## TASK DIRECTIONS
Restrict the output to the lines below starting at the one that contains "Instruction: Open MLIIF" and ending at the one that contains "Screen dimensions: 434x203", and restate them word for word, both ends included.

──────────────────────────────

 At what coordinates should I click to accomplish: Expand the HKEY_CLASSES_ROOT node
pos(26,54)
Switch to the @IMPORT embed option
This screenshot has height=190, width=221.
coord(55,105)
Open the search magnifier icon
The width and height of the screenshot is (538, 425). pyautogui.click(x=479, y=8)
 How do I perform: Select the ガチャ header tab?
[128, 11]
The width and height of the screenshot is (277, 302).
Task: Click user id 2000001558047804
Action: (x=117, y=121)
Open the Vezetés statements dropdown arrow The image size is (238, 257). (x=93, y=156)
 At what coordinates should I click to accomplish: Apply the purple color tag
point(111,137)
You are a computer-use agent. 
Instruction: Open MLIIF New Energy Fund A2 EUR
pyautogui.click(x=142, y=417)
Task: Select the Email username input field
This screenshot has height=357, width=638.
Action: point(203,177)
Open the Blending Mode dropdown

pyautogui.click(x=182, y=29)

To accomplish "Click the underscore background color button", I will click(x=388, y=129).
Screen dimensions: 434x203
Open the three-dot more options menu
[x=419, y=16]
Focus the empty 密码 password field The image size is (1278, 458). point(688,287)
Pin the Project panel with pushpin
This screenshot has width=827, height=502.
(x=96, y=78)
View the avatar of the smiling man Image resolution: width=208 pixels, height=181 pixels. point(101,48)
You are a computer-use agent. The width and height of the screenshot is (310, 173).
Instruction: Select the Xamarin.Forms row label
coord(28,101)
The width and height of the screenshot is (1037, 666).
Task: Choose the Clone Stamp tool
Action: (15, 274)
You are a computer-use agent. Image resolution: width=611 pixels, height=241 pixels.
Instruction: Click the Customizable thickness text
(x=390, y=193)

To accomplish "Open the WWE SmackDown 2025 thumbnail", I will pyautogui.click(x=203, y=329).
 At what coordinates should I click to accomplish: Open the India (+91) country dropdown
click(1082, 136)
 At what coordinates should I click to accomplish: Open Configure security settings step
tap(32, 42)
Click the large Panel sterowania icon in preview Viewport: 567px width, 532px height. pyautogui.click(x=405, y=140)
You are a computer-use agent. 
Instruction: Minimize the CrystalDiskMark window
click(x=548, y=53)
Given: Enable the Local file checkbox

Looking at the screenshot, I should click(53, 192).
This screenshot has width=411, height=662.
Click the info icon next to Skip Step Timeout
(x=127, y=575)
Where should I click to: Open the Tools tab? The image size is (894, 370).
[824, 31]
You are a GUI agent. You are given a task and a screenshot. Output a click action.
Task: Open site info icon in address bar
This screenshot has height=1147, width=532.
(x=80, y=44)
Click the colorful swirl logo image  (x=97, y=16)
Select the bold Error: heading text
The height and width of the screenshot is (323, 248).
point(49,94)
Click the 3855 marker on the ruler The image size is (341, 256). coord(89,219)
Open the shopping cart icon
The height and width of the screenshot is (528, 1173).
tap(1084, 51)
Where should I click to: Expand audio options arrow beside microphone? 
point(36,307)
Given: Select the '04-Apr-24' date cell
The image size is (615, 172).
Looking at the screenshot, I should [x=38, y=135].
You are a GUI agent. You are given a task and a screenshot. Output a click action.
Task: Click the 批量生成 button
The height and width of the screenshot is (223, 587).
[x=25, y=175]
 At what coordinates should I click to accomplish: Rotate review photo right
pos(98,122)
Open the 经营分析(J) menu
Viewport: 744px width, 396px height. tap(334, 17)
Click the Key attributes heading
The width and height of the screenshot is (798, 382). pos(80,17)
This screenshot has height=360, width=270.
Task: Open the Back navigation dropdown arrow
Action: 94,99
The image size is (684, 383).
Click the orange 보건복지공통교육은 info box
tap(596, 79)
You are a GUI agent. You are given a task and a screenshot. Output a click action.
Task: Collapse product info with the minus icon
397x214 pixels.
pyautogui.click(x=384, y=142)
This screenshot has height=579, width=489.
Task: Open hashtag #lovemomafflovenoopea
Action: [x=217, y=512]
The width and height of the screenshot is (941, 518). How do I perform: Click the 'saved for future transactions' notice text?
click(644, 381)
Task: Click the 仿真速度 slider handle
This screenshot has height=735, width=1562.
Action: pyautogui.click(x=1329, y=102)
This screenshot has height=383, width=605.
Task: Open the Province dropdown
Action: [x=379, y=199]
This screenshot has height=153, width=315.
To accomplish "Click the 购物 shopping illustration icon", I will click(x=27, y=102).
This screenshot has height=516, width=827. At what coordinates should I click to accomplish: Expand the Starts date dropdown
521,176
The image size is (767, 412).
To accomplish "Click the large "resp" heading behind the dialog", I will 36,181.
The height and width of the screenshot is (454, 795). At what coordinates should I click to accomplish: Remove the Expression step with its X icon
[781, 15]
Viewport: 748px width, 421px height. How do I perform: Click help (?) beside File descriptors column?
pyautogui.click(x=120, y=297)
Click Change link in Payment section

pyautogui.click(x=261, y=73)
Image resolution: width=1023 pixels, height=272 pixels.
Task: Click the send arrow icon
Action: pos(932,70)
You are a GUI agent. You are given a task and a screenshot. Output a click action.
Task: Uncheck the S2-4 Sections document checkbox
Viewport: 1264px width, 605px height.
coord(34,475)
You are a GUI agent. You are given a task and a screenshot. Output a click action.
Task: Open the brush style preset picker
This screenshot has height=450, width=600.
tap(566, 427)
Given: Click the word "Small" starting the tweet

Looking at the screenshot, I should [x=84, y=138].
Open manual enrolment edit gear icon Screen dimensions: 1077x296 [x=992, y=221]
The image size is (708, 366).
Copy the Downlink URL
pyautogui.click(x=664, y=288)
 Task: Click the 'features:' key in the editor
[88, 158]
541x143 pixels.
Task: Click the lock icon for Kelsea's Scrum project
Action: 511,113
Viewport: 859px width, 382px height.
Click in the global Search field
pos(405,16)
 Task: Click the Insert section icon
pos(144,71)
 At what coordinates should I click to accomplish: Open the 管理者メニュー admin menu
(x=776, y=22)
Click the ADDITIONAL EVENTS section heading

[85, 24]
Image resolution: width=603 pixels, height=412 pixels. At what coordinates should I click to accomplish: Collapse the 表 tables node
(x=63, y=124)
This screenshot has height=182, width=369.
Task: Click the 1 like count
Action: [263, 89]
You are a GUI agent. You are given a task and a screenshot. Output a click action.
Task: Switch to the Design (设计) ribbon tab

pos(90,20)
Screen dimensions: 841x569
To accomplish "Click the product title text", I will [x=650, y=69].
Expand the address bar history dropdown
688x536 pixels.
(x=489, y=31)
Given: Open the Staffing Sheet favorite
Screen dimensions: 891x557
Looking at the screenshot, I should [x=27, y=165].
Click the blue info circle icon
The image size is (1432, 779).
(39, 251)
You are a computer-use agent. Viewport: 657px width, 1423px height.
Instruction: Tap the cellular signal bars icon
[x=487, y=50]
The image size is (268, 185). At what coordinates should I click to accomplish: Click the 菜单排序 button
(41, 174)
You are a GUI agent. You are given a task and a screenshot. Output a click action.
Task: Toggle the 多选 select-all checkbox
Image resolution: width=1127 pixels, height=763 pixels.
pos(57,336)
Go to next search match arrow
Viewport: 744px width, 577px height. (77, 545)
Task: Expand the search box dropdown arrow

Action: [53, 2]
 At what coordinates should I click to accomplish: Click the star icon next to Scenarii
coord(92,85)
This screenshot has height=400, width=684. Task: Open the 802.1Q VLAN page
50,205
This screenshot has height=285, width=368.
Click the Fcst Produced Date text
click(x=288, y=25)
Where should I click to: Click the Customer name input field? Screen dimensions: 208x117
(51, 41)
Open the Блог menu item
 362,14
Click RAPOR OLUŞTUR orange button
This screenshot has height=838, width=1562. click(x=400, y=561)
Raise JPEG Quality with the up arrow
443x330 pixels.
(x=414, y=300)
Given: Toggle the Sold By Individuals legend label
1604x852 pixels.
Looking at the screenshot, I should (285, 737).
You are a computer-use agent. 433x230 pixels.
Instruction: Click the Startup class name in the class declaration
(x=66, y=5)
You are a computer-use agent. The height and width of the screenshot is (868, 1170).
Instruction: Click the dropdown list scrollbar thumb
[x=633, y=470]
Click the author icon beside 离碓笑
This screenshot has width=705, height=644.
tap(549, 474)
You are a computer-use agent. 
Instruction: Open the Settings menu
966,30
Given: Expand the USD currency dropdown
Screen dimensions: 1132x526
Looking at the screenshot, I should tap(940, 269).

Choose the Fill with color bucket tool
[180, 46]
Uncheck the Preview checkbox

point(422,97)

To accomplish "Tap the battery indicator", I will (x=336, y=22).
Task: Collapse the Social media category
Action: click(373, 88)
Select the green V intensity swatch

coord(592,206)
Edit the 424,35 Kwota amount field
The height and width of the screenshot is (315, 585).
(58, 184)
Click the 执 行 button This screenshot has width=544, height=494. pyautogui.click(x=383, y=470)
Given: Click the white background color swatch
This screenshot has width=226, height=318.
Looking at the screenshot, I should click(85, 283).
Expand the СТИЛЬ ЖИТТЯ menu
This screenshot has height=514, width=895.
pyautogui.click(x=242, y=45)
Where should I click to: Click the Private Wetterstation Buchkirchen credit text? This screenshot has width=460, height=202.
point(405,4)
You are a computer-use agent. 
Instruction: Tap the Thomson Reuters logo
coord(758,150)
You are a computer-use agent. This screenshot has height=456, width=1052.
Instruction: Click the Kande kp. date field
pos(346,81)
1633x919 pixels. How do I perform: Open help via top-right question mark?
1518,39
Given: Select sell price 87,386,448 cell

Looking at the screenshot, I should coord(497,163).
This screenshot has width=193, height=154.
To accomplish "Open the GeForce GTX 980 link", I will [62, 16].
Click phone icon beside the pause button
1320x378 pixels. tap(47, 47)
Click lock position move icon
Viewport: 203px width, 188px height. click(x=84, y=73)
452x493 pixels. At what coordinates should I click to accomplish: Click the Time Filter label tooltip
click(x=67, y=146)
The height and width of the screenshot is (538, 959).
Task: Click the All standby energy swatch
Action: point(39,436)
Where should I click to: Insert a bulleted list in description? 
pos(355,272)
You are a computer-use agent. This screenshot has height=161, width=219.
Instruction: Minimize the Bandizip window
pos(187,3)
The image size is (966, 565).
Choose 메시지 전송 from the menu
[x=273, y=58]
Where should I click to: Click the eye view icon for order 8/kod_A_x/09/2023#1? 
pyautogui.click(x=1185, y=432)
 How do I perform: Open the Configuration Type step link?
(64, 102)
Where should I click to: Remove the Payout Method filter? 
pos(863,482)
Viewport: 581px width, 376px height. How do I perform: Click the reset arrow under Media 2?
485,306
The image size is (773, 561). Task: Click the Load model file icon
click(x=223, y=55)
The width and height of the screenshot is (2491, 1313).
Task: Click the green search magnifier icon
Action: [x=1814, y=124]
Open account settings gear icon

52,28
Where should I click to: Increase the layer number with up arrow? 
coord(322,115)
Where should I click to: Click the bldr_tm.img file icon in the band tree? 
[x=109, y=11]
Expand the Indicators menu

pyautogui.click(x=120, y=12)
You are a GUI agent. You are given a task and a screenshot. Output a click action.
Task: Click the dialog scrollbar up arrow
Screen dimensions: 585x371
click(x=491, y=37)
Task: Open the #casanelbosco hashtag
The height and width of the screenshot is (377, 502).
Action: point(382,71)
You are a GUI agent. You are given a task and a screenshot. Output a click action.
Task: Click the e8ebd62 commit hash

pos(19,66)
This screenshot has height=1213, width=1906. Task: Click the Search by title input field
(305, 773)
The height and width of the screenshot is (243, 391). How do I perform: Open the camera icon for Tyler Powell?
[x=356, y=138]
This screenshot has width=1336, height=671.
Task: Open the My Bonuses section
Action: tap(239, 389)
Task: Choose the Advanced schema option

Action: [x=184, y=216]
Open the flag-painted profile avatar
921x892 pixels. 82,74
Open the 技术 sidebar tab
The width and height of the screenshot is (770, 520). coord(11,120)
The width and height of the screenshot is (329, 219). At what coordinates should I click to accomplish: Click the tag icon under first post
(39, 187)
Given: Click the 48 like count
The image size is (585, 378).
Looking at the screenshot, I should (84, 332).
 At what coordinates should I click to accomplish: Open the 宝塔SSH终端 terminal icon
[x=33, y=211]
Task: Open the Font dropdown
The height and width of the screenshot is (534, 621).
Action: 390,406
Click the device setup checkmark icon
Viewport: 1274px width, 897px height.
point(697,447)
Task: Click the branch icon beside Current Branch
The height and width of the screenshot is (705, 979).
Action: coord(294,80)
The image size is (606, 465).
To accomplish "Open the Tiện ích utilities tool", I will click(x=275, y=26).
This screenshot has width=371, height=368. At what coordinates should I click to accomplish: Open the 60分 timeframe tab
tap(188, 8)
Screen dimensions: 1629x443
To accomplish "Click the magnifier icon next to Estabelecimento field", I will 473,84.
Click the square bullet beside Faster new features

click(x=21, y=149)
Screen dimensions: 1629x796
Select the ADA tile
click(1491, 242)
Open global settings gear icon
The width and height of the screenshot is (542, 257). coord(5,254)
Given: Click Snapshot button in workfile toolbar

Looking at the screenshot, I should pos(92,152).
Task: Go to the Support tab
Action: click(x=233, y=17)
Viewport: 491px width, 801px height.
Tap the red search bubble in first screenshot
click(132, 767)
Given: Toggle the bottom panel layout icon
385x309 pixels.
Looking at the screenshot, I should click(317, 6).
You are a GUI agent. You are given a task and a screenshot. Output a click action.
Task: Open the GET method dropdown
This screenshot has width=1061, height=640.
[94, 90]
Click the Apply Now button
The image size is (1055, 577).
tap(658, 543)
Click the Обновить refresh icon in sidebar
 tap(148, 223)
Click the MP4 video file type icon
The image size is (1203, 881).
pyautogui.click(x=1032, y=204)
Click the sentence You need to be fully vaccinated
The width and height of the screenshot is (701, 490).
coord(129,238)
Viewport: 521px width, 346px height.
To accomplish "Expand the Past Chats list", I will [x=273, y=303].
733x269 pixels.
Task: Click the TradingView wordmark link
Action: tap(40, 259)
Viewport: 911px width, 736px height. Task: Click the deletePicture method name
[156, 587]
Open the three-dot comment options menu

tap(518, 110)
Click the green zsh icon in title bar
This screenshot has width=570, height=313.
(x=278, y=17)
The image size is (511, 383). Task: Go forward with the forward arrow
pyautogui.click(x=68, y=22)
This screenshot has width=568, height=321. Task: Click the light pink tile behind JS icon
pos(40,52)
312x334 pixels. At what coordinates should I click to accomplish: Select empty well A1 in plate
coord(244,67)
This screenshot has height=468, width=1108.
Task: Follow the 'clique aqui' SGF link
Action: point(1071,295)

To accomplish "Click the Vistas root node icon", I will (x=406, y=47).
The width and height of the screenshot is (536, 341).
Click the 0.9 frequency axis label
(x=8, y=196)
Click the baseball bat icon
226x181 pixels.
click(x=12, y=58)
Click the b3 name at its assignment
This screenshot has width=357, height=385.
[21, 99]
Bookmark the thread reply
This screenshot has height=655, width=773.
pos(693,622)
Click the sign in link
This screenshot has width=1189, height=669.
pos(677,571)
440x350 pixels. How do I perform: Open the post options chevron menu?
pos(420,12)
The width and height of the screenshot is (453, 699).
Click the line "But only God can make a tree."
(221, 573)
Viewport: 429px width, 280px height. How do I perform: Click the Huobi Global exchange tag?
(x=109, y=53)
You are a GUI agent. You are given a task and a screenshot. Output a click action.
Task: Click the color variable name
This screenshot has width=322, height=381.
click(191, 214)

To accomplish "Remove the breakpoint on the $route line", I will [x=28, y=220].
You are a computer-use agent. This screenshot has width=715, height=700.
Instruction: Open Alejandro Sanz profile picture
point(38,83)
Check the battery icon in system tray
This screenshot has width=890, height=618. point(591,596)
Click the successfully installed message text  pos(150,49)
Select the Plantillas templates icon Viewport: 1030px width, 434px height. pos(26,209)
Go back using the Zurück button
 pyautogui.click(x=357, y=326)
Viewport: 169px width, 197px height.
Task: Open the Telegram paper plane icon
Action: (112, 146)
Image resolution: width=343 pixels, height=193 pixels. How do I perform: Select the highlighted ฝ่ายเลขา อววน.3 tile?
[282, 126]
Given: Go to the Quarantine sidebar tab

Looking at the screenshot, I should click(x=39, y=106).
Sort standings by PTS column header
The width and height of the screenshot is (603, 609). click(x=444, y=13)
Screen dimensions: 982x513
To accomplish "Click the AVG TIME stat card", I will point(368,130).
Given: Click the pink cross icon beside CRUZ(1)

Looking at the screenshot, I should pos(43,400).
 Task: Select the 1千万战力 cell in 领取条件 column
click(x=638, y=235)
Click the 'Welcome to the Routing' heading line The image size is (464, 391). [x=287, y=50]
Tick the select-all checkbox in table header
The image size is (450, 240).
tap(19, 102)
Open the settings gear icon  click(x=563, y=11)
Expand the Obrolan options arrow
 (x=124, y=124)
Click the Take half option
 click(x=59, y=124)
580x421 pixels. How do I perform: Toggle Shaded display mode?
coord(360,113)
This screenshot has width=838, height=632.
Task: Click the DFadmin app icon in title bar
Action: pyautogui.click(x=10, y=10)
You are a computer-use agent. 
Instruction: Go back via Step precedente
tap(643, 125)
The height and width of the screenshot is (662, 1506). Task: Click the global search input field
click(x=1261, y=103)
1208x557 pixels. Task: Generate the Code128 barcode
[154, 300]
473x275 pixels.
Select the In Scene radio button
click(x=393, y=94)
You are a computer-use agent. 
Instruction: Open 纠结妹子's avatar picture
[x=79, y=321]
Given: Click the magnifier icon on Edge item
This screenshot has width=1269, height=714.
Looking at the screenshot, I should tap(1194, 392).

──────────────────────────────

## WRITTEN RESPONSE
Instruction: Open MLIIF New Energy Fund A2 EUR
pyautogui.click(x=142, y=417)
Task: Select the Email username input field
This screenshot has height=357, width=638.
Action: point(203,177)
Open the Blending Mode dropdown

pyautogui.click(x=182, y=29)

To accomplish "Click the underscore background color button", I will click(x=388, y=129).
Screen dimensions: 434x203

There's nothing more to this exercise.